Only once in my career has someone attempted to take my gun. It was in the middle of a street where I was struggling to place a man in handcuffs who was under the influence of cocaine and had just smashed the picture window in the home he shared with his wife and kids. He was larger than me and during the grapple, I felt my weapon being tugged and realized he was attempting to disarm me.
Fortunately, I was not alone and my partner and I were able to subdue the offender and place him in handcuffs. The bad guy wasn’t able to retrieve my pistol but I shudder at the consequences if he had.
I tell you that story so you understand that an unarmed person can pose just as much of a threat and I’m getting a bit tired of the headlines that are painting the picture of police officers going around killing people who don’t have guns. In fact, I’ll give you 3 minutes with someone who is beating you with their fists and you tell me if you feel as though your life is threatened.
Last year, 10 police officers were shot and killed in the United States after a suspect managed to get control of an officer’s weapon. Nearly one in five officers killed as part of a crime last year were shot with their own (or a partner’s) weapon, according to the National Center for Law Enforcement Technology – the highest number of such deaths in 18 years.
Because I write this column, I’ve been bombarded with inquiries about the events in Ferguson from people wanting to know what I think.
The truth is, it keeps me up at night because I have an internal tug of war between what I have experienced on the street and what I know about the men and women who wear a uniform and risk their lives every day in the simple act of going to work. These police officers have dedicated their existence to putting their lives on the line for people they’ve never even met. It takes a special kind of person to be spit on, screamed at and even harmed by those people in the community who have made it their mission to prey upon others for their own gratification and without empathy for their victims.
And yet these officers get up, gear up and do it all over again day in and day out.
The conflict I feel arises because I know there are police officers who get it wrong. When a police officer acts with a willful and wanton disregard for the law and life, I will not stand with them as there is no such thing as blind loyalty. We have fired police officers for excessive force where it wasn’t justified and I don’t lose a shred of sleep over an officer who violates policy and/or law.
Then there are those officers who act with the best of intentions and still err in judgment. Human beings are fallible and even though they are entrusted with powers to enforce laws, some don’t get it right.
The difference is that the mistakes made in law enforcement are not the same as in other professions. I’m not on the street anymore so when I make an error, it’s typically involving policy or decision-making. I can usually right my wrong after careful contemplation and with little consequence. When a front line officer makes an extreme mistake and takes a life when it wasn’t justified, this isn’t just an error. It is a grave aberration that accounts for a human life being erased from existence. I can think of no greater burden than a well-intending person to have to carry with them nor can I begin to contemplate the unspeakable grief of the family who has suffered the loss. This is why our training is so intensive and why we are held to a higher standard and why any use of force incident is dissected and scrutinized. It should be.
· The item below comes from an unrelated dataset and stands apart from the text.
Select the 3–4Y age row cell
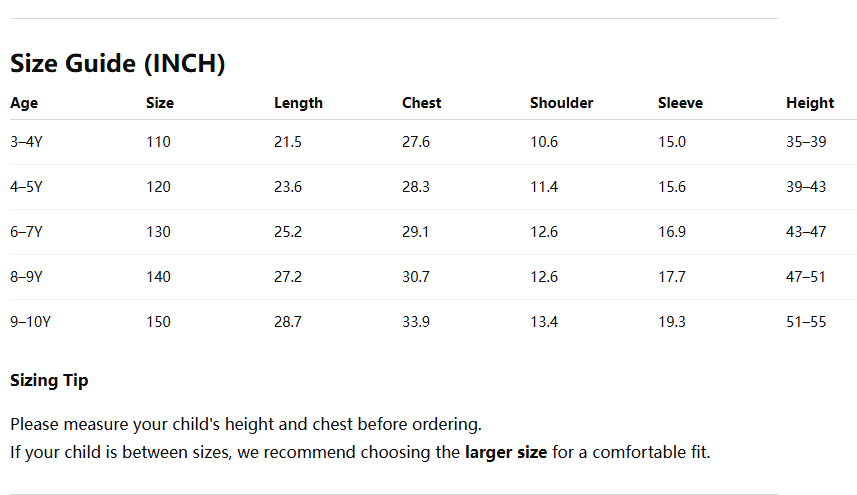The width and height of the screenshot is (857, 495). [26, 142]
What happened in Ferguson on that fateful day that divided our nation and the public from the police is bigger than police policy. We know that a police officer confronted a strong-armed robber and the physical evidence is pretty clear about what happened inside the officer’s squad car. By virtue of the law, the officer acted justly. The witness accounts are on the spectrum of polarization about the events that unfolded that lead to the fatal shots. Unlike the proclaimed “experts” that will not hesitate to tell you their opinion, I’m smart enough to say that I’m not sure if something different could have been done. I wasn’t there to experience it.
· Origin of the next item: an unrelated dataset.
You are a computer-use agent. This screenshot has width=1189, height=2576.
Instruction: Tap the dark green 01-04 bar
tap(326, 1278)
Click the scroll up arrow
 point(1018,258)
A grand jury didn’t indict the officer and some think our justice system worked while others say it failed. This alone tells you that the answer is not easy.
The only thing I know with vehement confidence is that the police are not the bad guys. There are bad cops out there who do our profession a disservice (just like any profession) and we must constantly hold them accountable.
Police officers are the good guys and I boldly proclaim that the aftermath of looting and violence in Ferguson would be far more commonplace but for the police officers who act as guardians of our communities every day.
It is easy to choose between right and wrong when there is a glaring line between the two extremes. But life doesn’t often provide us with such simplistic scenarios and instead, we are faced with multiple facets of truth sprinkled with perceptions and judgments.